Cr Teresa Stevenson said the "very healthy habit" of working parents taking their children to the library in the evening should be encouraged, while Cr Andrew Noone said public demand for evening opening was evident.

Cr Kate Wilson supported investigating a targeted rate for libraries funding, which won support from Cr Paul Hudson, who argued some ratepayers paid thousands of dollars for libraries through their rates but never used them, because they lived too far away.

He asked staff to report back on the possible use of targeted rates to fund libraries.

Councillors voted to keep central city library hours unchanged, and asked the council's rates funding working party to review the use of targeted rates for libraries and potentially other council services.

Any changes would be included in next year's long-term council community plan deliberations.

Councillors also voted to defer the Blueskin Bay library project until 2012-13, after hearing fundraising for the $360,000 community share of the project was yet to start.

The proposal to scrap the central city library redevelopment, helping reduce libraries capital spending to 2014-15 from $29.6 million to $14.5 million, would still allow for an adequate refurbishment of the "tired" central library, Mr Clark told councillors.
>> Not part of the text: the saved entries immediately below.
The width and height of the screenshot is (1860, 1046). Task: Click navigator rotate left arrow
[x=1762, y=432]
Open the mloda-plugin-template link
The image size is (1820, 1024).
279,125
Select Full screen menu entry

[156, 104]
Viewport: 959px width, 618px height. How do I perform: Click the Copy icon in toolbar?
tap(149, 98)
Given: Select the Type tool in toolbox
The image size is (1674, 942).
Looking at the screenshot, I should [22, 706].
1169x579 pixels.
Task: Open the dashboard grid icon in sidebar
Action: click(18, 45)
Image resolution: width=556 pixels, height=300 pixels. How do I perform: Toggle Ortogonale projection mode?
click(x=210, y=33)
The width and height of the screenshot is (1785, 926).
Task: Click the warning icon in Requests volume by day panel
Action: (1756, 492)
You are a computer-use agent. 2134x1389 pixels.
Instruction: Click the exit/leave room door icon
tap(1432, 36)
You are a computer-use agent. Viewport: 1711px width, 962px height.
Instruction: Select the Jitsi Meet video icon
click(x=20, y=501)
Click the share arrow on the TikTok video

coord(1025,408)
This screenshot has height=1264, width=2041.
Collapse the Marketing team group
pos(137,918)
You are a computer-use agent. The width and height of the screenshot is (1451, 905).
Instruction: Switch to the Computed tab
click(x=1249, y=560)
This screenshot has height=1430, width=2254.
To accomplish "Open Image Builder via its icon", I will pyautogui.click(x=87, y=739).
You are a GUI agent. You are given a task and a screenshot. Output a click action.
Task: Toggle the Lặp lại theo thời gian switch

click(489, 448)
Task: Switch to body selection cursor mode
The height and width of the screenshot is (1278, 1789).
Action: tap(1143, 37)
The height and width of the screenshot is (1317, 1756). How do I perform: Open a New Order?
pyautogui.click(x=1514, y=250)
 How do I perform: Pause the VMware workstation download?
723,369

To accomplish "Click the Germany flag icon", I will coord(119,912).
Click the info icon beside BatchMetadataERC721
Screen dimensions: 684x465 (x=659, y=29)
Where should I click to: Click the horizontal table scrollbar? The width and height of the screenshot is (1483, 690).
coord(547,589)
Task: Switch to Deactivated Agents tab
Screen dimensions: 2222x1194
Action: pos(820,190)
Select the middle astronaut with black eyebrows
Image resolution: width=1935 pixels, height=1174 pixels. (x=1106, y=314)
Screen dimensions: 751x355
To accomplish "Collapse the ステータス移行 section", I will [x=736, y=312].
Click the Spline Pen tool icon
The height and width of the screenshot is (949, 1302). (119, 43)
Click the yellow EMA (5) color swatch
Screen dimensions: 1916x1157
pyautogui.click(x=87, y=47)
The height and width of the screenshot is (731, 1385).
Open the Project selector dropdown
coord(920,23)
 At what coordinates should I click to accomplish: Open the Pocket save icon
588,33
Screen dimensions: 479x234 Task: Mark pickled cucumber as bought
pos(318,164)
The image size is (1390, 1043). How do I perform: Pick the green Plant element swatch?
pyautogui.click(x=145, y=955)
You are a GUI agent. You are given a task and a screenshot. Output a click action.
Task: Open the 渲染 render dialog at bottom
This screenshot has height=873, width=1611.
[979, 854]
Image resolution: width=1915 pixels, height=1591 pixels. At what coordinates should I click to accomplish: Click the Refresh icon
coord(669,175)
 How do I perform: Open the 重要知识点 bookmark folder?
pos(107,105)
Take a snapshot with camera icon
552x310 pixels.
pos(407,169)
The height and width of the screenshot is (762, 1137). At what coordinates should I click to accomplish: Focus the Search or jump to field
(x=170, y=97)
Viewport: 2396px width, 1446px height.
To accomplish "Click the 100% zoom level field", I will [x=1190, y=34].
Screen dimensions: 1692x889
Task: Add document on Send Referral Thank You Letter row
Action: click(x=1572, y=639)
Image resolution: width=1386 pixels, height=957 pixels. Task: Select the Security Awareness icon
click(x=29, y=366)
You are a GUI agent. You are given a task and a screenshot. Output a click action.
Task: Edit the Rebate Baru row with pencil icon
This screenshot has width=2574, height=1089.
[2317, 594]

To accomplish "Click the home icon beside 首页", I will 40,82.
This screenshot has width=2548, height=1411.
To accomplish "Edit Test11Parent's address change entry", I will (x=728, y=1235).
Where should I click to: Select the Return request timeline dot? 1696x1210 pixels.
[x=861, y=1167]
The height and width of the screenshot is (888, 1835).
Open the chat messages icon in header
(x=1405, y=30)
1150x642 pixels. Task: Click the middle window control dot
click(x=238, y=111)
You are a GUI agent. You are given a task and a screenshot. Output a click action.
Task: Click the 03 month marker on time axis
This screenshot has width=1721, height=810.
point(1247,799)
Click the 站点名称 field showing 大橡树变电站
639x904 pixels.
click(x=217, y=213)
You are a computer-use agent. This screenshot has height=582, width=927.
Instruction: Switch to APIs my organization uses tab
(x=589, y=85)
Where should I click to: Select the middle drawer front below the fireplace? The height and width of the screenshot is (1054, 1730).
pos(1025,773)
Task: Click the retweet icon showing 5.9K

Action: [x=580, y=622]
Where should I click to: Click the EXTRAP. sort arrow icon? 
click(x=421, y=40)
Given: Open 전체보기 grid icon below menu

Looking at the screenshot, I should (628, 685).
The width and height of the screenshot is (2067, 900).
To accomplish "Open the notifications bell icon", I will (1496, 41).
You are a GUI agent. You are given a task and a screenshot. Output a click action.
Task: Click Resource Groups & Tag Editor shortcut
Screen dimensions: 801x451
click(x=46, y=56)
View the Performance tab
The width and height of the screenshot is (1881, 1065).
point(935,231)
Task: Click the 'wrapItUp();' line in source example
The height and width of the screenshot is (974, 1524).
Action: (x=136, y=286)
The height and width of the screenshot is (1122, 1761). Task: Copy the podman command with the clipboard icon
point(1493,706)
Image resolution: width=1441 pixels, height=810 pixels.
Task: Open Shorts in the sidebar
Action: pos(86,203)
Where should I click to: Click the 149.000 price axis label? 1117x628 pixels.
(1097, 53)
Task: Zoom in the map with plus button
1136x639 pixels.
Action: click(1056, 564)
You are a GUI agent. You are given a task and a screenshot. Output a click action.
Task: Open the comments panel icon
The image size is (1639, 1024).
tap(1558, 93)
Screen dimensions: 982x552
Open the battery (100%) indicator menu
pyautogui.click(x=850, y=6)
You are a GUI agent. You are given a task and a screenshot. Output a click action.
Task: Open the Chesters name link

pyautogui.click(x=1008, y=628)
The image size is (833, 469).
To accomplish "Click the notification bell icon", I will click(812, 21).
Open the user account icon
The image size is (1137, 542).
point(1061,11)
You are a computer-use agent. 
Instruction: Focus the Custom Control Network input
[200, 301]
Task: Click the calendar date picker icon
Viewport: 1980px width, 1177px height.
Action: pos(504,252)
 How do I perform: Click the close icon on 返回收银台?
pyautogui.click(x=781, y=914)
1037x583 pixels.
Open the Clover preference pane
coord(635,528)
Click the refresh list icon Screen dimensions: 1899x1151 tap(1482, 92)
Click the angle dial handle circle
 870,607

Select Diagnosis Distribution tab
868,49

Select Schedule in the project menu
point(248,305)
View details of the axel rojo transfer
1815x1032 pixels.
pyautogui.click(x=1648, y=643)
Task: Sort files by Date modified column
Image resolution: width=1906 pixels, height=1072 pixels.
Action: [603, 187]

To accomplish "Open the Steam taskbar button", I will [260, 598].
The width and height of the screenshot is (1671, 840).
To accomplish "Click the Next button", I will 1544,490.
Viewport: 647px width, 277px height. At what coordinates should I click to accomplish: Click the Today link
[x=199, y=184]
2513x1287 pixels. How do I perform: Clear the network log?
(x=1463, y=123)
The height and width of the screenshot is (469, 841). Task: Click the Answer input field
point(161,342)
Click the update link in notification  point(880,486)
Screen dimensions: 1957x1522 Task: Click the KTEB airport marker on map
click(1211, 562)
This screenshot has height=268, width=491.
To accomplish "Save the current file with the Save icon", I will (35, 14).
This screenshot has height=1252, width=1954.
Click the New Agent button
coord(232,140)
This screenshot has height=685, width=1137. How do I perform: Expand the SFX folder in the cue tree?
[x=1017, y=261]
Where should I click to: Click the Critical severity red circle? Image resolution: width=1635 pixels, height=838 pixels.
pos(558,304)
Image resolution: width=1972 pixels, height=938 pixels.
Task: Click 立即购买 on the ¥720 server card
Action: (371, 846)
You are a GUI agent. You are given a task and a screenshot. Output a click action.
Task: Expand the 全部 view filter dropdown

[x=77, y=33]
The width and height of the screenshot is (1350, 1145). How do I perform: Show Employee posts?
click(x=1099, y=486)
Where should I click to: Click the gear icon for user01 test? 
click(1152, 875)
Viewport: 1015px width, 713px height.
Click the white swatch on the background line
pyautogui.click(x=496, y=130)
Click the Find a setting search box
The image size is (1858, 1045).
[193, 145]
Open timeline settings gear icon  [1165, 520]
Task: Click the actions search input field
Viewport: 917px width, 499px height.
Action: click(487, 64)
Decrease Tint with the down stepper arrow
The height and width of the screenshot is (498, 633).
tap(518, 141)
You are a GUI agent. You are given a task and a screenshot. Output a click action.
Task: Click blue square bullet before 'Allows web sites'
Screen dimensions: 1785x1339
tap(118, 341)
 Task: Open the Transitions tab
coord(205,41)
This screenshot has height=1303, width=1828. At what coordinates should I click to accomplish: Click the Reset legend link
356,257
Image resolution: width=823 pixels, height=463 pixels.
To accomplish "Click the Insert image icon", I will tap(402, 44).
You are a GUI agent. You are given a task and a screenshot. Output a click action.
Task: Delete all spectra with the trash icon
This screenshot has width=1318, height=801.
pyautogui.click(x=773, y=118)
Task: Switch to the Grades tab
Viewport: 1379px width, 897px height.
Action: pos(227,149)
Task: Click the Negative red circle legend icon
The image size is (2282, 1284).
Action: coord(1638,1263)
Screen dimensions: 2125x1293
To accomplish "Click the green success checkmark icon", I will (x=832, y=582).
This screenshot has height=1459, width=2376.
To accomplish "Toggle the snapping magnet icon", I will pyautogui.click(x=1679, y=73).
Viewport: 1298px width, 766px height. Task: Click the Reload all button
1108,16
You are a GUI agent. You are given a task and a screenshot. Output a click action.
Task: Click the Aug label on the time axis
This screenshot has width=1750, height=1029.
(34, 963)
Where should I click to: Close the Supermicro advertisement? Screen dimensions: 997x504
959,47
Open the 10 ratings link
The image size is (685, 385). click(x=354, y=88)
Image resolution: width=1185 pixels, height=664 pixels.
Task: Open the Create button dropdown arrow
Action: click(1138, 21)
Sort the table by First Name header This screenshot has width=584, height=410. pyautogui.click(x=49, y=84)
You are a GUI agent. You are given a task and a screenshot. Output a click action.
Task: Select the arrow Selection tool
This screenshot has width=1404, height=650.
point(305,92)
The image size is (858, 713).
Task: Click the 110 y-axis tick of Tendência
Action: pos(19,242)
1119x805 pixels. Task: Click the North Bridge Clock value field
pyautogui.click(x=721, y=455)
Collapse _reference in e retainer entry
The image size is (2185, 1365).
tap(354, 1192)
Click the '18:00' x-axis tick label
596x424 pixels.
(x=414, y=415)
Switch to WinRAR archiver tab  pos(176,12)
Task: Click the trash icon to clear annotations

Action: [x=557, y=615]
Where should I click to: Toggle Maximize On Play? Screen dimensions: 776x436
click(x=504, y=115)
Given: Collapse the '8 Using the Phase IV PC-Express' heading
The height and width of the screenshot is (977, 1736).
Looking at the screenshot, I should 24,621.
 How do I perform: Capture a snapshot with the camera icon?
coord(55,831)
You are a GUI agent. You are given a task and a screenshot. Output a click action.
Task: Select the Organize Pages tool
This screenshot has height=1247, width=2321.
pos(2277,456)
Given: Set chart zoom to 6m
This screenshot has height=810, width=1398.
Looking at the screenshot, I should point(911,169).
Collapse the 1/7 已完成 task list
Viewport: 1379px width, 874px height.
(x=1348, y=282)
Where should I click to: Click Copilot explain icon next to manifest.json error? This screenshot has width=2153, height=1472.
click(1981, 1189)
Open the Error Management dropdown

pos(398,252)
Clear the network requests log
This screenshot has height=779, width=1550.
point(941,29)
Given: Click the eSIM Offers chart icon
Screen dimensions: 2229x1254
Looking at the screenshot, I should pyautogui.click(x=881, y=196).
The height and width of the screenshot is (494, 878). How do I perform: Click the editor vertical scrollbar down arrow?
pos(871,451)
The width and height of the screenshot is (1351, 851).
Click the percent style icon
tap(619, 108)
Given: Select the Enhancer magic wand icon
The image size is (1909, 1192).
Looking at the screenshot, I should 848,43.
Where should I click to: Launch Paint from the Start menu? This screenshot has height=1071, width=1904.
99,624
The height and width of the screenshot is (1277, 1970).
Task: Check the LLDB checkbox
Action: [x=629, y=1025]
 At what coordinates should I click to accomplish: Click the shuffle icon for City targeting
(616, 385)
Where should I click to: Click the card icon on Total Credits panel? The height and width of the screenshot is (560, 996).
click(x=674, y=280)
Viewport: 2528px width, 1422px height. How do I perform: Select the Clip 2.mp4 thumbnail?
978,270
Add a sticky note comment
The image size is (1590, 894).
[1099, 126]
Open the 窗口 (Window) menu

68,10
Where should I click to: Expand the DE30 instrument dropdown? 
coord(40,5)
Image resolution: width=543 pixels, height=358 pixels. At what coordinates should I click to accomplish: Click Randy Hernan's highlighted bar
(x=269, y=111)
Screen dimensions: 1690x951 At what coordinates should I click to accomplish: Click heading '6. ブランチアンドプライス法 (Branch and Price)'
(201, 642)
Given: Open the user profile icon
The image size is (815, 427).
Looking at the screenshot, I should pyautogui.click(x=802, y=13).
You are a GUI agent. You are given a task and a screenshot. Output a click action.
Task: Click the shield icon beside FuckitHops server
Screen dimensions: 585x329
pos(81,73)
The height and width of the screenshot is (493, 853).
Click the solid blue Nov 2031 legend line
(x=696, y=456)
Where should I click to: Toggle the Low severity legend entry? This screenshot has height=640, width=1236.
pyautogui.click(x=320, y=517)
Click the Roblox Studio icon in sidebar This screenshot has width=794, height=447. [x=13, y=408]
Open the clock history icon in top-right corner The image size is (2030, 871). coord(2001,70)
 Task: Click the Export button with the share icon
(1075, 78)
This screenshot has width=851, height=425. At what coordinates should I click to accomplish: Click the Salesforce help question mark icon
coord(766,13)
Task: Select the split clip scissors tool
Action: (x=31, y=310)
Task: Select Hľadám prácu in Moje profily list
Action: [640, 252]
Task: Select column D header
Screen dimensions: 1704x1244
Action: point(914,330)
That could include creating more cafe and retail areas around the library, boosting revenue, he said.

Refurbishing the central city library - including installing new technology - would also free up staff to transfer to the South Dunedin library, allowing both libraries to be run from existing budgets, council community life general manager Graeme Hall said.

Main points:

• Evening opening hours at Dunedin Central Library unchanged.

• Blueskin Bay library project deferred to 2012-13.

• Plan to refurbish Dunedin Central Library and build South Dunedin library approved.

• Council staff investigating public-private partnerships for South Dunedin library and other projects.

• All decisions subject to final approval following public consultation and public hearing May 4-6.